Corporate Cultural Issues Hold Back Secure Software Development

An anonymous reader shares a report: As the digital economy expands and software becomes more critical, security worries grow. In a new survey, 74 percent of respondents agree that security threats due to software and code issues are a growing concern. The study of over 1,200 IT leaders, conducted by analysts Freeform Dynamics for software company CA Technologies, finds 58 percent of respondents cite existing culture and lack of skills as hurdles to being able to embed security within processes. In addition, only 24 percent strongly agree that their organization's culture and practices support collaboration across development, operations and security. On top of cultural limitations, less than a quarter of respondents strongly agree that senior management understands the importance of not sacrificing security for time-to-market success.

Security company funds "study", finds problems

[enjar]

In other news, Microsoft finds that adopting Windows will work best for your company, Monsanto funds a study to say their crops are the sure way to make money as a farmer, Ford funds a study that says they make the best cars and trucks, Coca-Cola funds a study that finds their products are the most liked, etc.

I don't disagree that security is a problem, I just have a fair bit of skepticism that a study funded by Computer Associates, takeover-and-neglect artists of the software world, is really going to get to the root issues that make integrating security into software development processes without a fair helping of "we can send an army of consultants to help you for a fee, in addition to licensing some software we acquired and will resell/license to you at a pretty large markup".

Re:Time-to-market is critical

[geekmux]

Security issues can be patched later on. If you are beaten to market, in many cases you might as well send everyone home and close up shop. Launching ahead of the competition and establishing a beachhead is the single most important thing with any product and everything else is #2. I understand that many engineers don't understand this, but they are not paid or trained to think this way. That doesn't make it any less true.

The problem with ignoring the priority of security is often times the priority of safety is dismissed as well. When that happens, innocent people die.
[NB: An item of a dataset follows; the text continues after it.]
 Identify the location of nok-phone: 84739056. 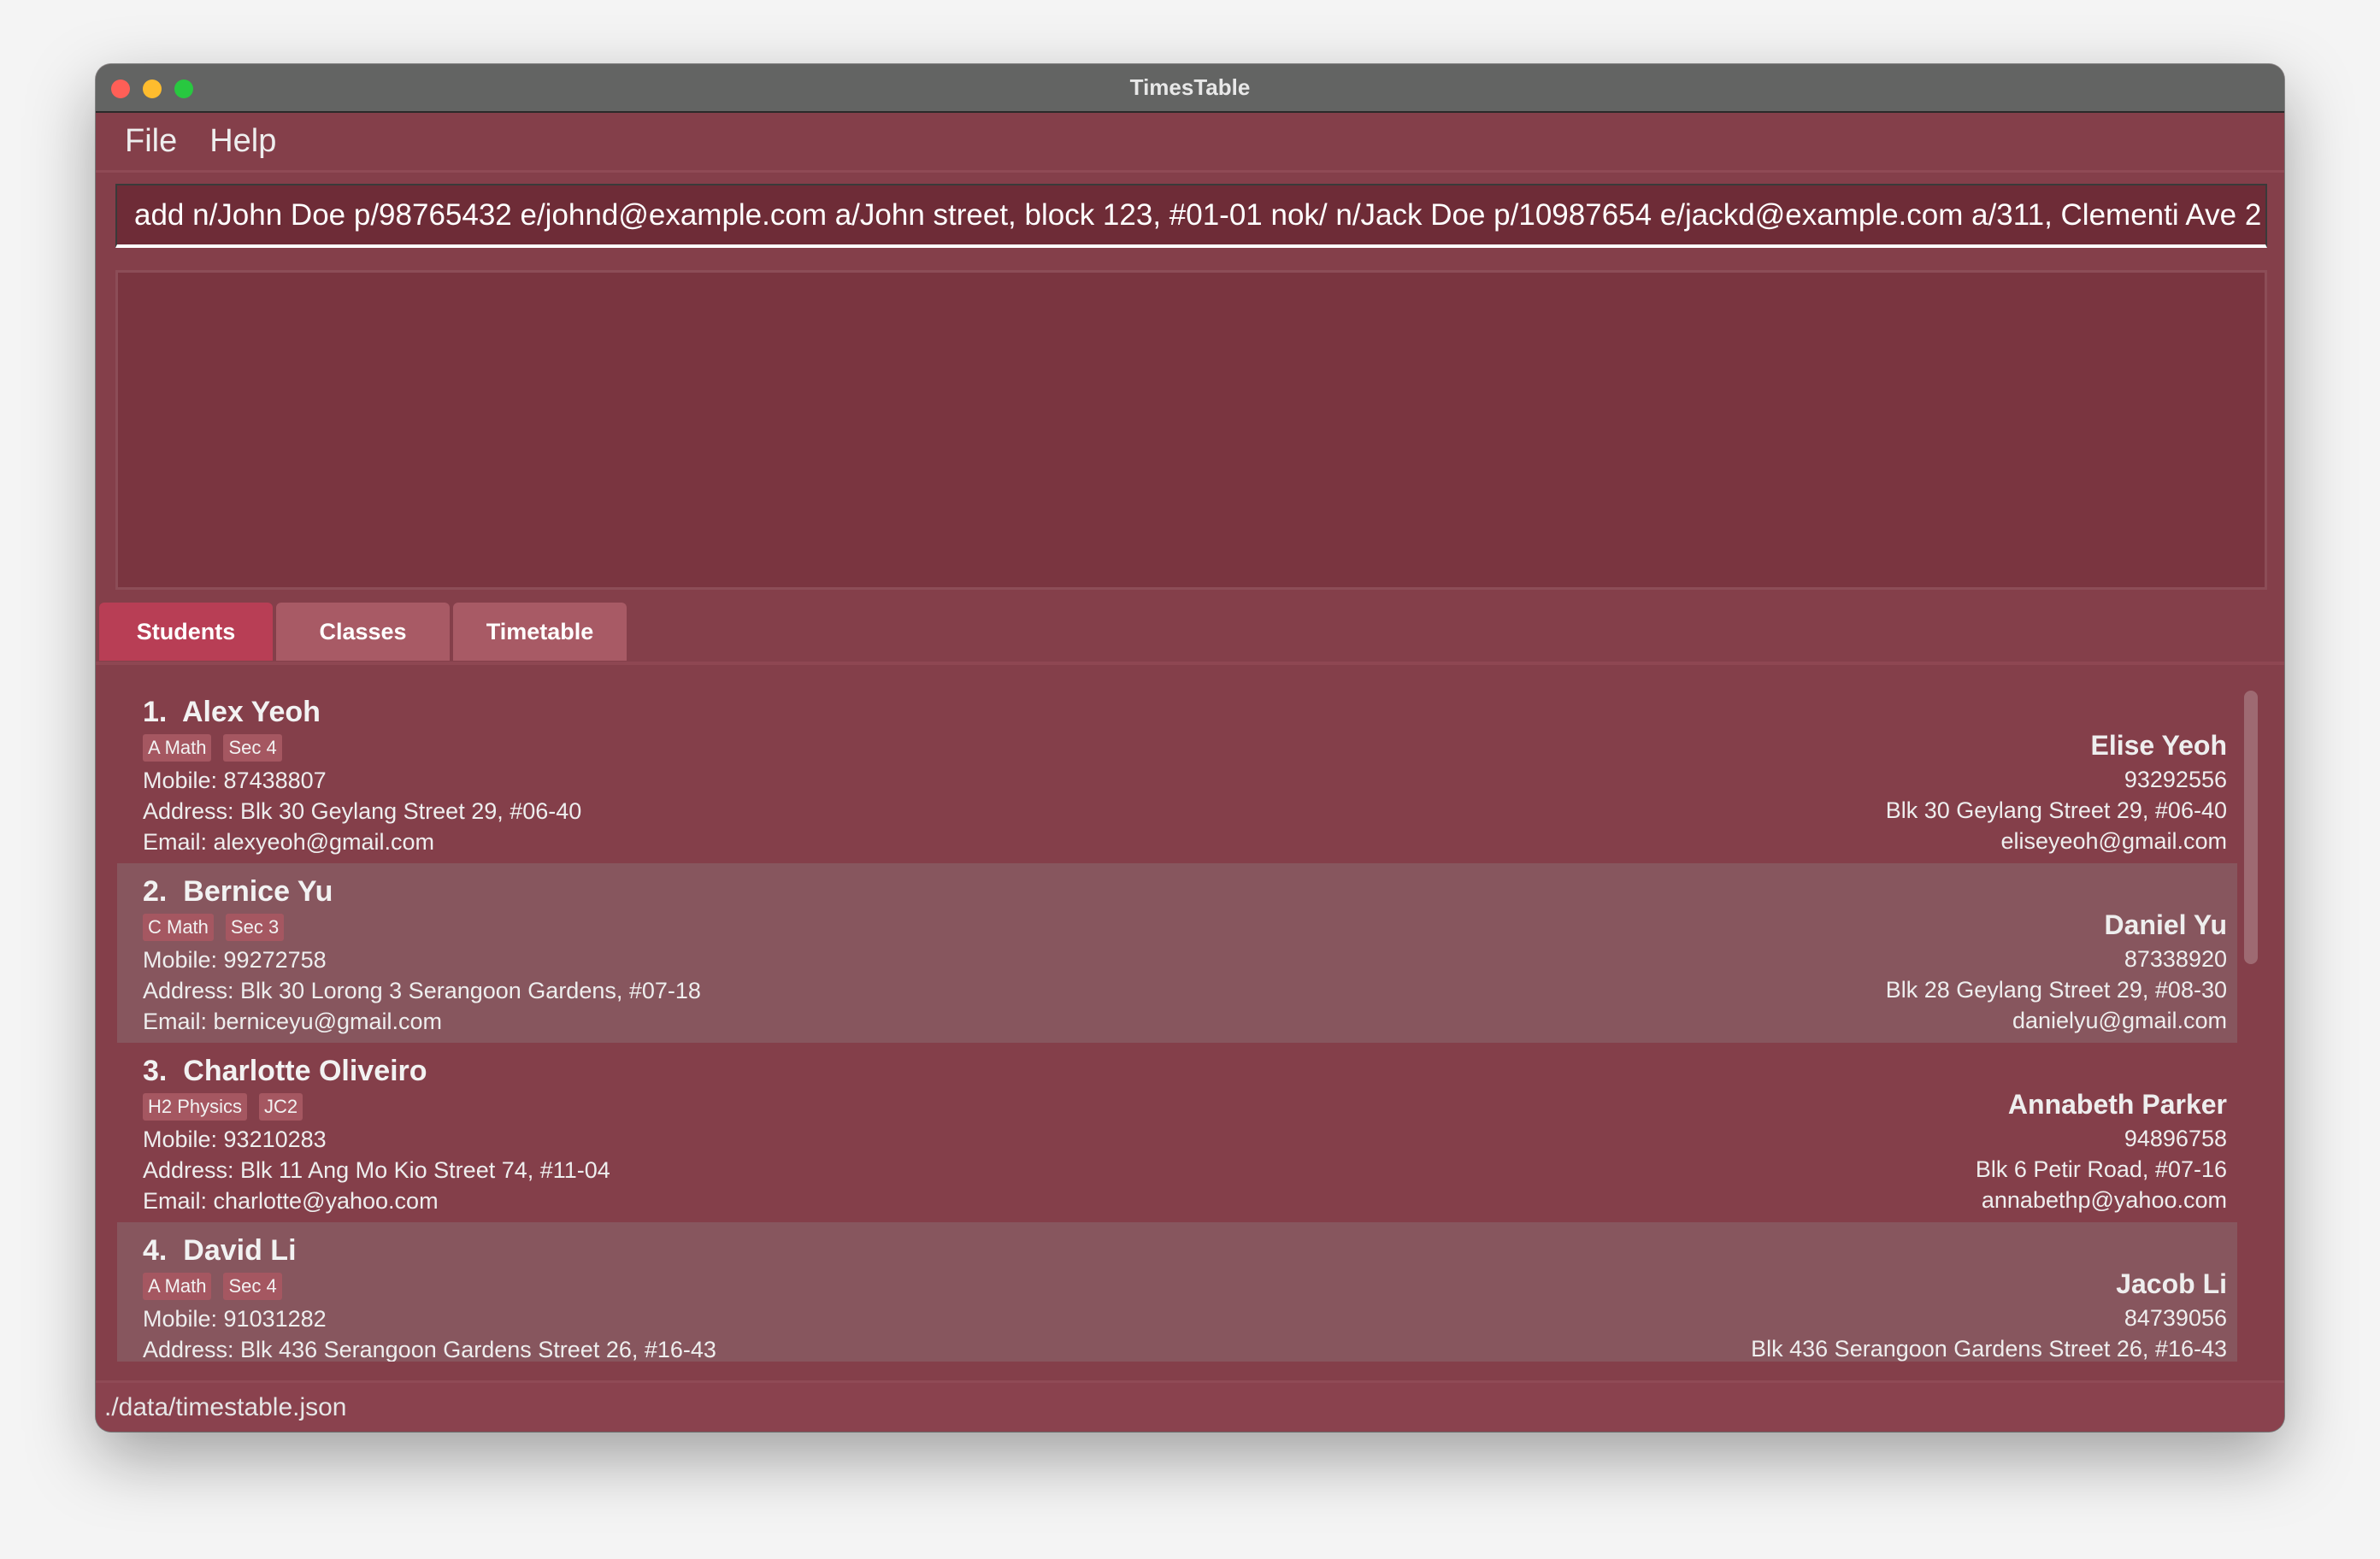
(2176, 1318).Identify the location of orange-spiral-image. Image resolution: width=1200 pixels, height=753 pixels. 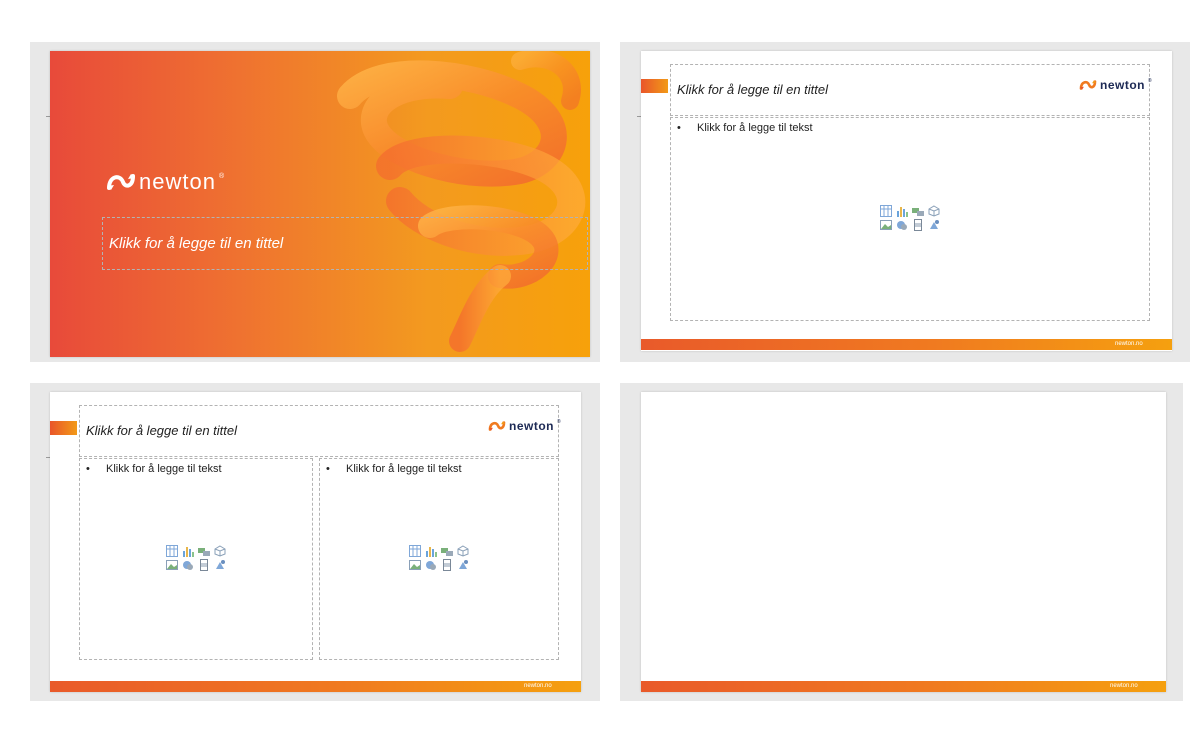
(462, 202).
And when Greed N. Corruption essentially never gets punished for immoral, unethical, or even illegal activity, don't expect the environment to get any more secure or safe.

Several things holding back secure software

[zifn4b]

1) Corporate Cultural issues aka employee engagement - seriously if upper management is toxic and plays psychological games, who is going to give a shit about your software on any level let alone security?
2) Lack of software engineers with appropriate level of skill, education and experience. But you know it's because we can't find qualified candidates aka ones that are unicorns that will take minimum wage as compensation.
3) Companies that don't take security and risk seriously because hey why do we need to take this seriously now? We didn't take it seriously 20-30 years ago and now you're asking me to spend more money than I used to on "best practice"? You're just trying to trick me into giving away my precious money on things we really don't need like all those RAD tools I've been pitched over the years...

I could go on ad nauseum here but the TL;DR is: if you treat your employees like expendable pieces of shit that can supposedly be replaced by interns and contractors and tell them they should be thankful for it, your software is going to be shit on every level not just security.

Bottom Line

[jmccue]

Corporate Bottom Line Hold Back Secure Software Development

FTFY

This is easy to solve.

[Gravis+Zero]

Just tie the pay of the managers to security. If there are security issues then the managers start losing money. Problem solved!